- [Excerpted text]:
Determined to get out of LO for good at that point, the family then moved to East Portland and enrolled Talley at Centennial High School. The environment proved to be too big and Talley suffered panic attacks. In response, she was once again referred to a smaller school called Serendipity. Unfortunately, like at Heron Creek, Talley’s epilepsy was conflated with other students’ behavioral problems at Serendipity, which resulted in tragic consequences.
“I got punched in the back of my head and suffered a pretty bad concussion,” says Talley. “Thankfully, my brain wasn’t bleeding but it was awfully bruised. Things are much harder now. It’s hard for me to remember things. Sometimes my vision is messed up and my eyes hurt. I forget things that I said. I have really bad headaches.”
While Talley still struggles with some of the after effects of the attack, the incident led to her placement in Centennial Park School, which finally seemed like the right fit. She made friends, met her boyfriend, and graduated in the summer of 2018. No one was happier to see her daughter finally thriving than Brown.

- [Parts of the exercise]:
1. Please turn the paragraph in the text about Talley's schooling that begins "While Talley still struggles" into a short bulleted list that keeps its main facts.
2. Decide whether each statement agrees with the text about Talley's schooling. Answer yes or no for each, and quote the words from the text that settle it.
(a) Talley suffered panic attacks at Centennial High School.
(b) Talley's brain was bleeding after the concussion.
(c) Talley graduated in the summer of 2018.
3. Carry on the text about Talley's schooling from its final sentence.
The lines that come after this have no connection to the text about Talley's schooling.

(Rows from a screen grounding dataset)

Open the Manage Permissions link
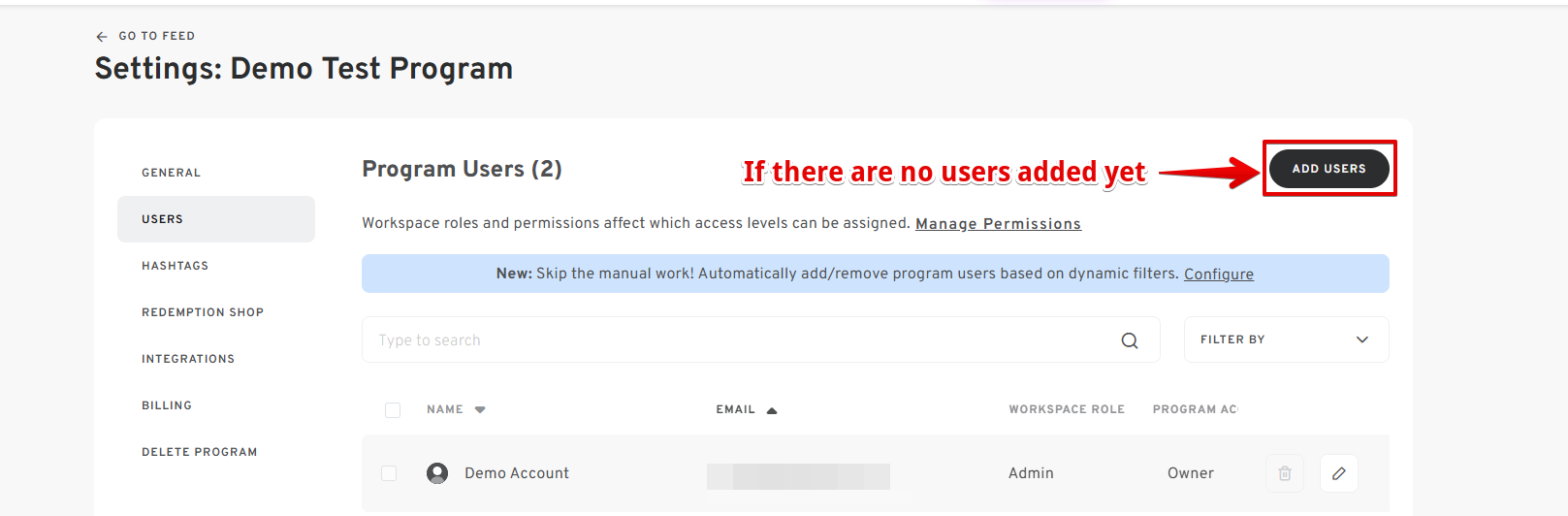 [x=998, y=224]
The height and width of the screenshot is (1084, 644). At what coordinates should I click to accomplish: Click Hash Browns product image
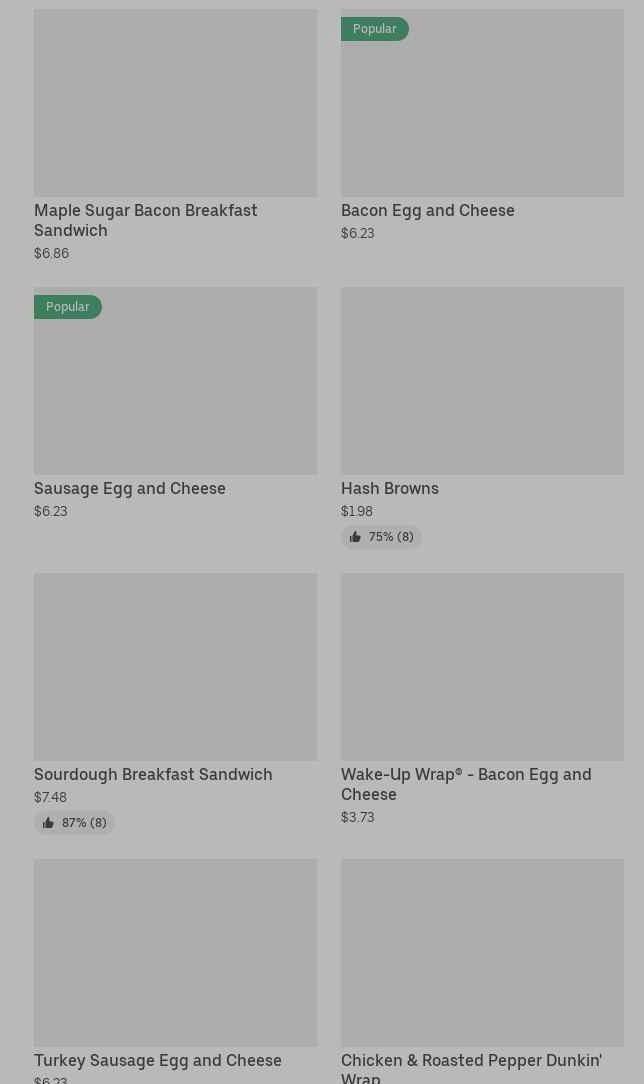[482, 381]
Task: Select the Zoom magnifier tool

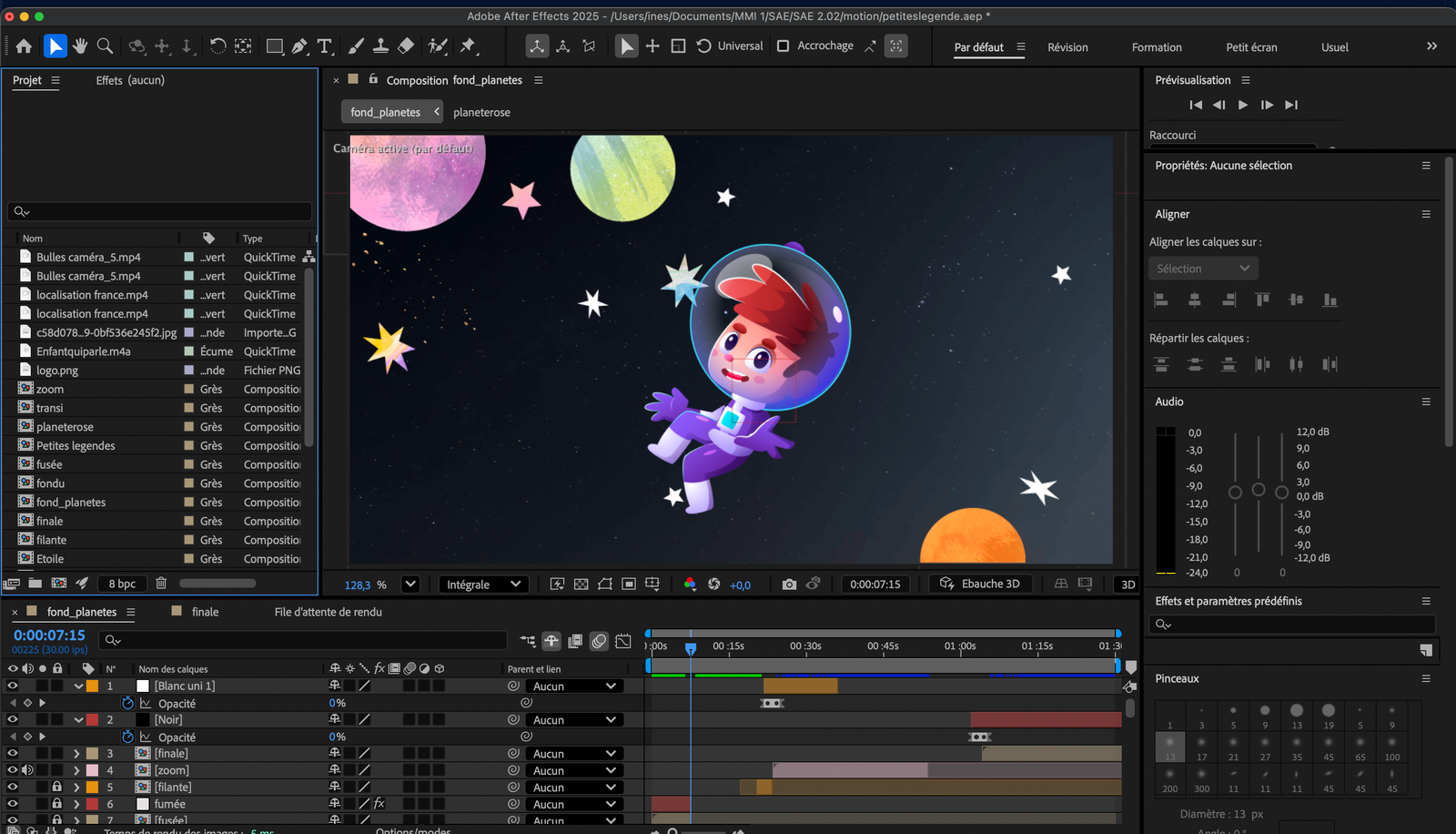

- [Results of the exercise]:
1.
- Talley still struggles with some after effects of the attack.
- The incident led to her placement in Centennial Park School, which finally seemed like the right fit.
- There she made friends, met her boyfriend, and graduated in the summer of 2018.
- No one was happier to see her daughter thriving than Brown.

2.
(a) Yes: "The environment proved to be too big and Talley suffered panic attacks."
(b) No: "Thankfully, my brain wasn’t bleeding but it was awfully bruised."
(c) Yes: "graduated in the summer of 2018"

3.
“The environment here is a lot more friendly,” she says. “It’s less judgemental. It’s comfortable. My biggest desire was that I could continue to bring Alana up in an environment where she felt safe, where she felt accepted, and where she was being treated fairly.”
Talley was even tapped to give a graduation speech. “I was pretty scared, but it was nice to talk about what I went through,” she says. “I actually got a standing ovation.”
Going forward, Talley says she’d like to pursue an interest in cooking and own a food cart. Eventually, she’d also like to run an afterschool program for children with special needs to ensure others don’t go through the struggles she went through. Perhaps nothing would be more poetic.